Coping Skills: Healthy v Unhealthy
Coping skills are things people learn over time on how to manage their lives in ways that are either good or bad for them in the long and short term. The ones that are good often are ones that are harder to implement while the bad ones or the ones that get us into trouble are easier as they often involve anxiety responses.
While growing up, I had always learned how to dig myself into a hole or find myself in a corner. I tend to lie, which is a habit I am trying to break. I have been in therapy for a little over two years. While I was in a therapy session with my family a few months ago, I had mentioned that the only tool I had was a shovel which I had intended as a joke. It was a line that made sense to me as to why I did certain things.
In therapy, I have learned many different coping strategies that have helped me out. Some include self-care strategies, tuning into my emotions so they don’t get overwhelming, talking about the issue at hand and learning what I can do about it, talking to myself about the issue for a bit or journaling, and sometimes acting out the way it may go. Sometimes I find my anxiety flares up long before the anticipated event or situation is even that big. Other times it is learning a boundary and figuring out how to set them up without hurting the relationship. I am also learning how to ask for help with things that might seem a bit confusing or overwhelming to me.
An example of a tool I have that I would like to share with others is the “mood level” index cards. I have some emotion cards that help me to express how I’m feeling and what others can do to either keep me in the clear or get me back to a good headspace. What I did for those was I used three index cards. On the front, I wrote the color and percentage, what that percentage meant to me and how to help me out in a few short sentences. On the back of the index card, I would do a giant circle in the middle with the color of choice and underneath it I would write out the percentage (For example: 75-100%, 50-74% and 0-49%). What colors would you use and what percentages would you use with yours? How do you stay on that level or get back to your happy place?

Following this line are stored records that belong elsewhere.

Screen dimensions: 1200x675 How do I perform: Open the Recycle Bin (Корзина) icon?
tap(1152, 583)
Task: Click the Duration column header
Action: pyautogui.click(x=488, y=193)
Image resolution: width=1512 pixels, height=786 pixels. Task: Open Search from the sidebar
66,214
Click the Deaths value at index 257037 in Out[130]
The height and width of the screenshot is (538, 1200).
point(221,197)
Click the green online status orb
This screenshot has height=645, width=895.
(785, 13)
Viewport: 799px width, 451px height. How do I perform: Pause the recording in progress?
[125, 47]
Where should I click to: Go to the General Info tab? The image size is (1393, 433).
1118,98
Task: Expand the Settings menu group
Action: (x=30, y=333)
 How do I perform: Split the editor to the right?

Some of the coping skills I have had since childhood weren’t all the best things I could have learned but there were a few that have helped me out when I needed it most. I struggle daily with verbal communication when I cannot seem to find my words. When this happens, I tend to get loud and need my space as it tends to look like the champagne bottle on New Year’s. As a kid and even now, I haven’t been the best at communicating effectively in person as such, I’ve always needed some tools beside me be that a phone, or a pen and a notebook. I used to evade problems or pretend like they didn’t exist, and it is one of my harder ones to break. Another one I still tend to fall back on is impulse buying and overindulging on sweets.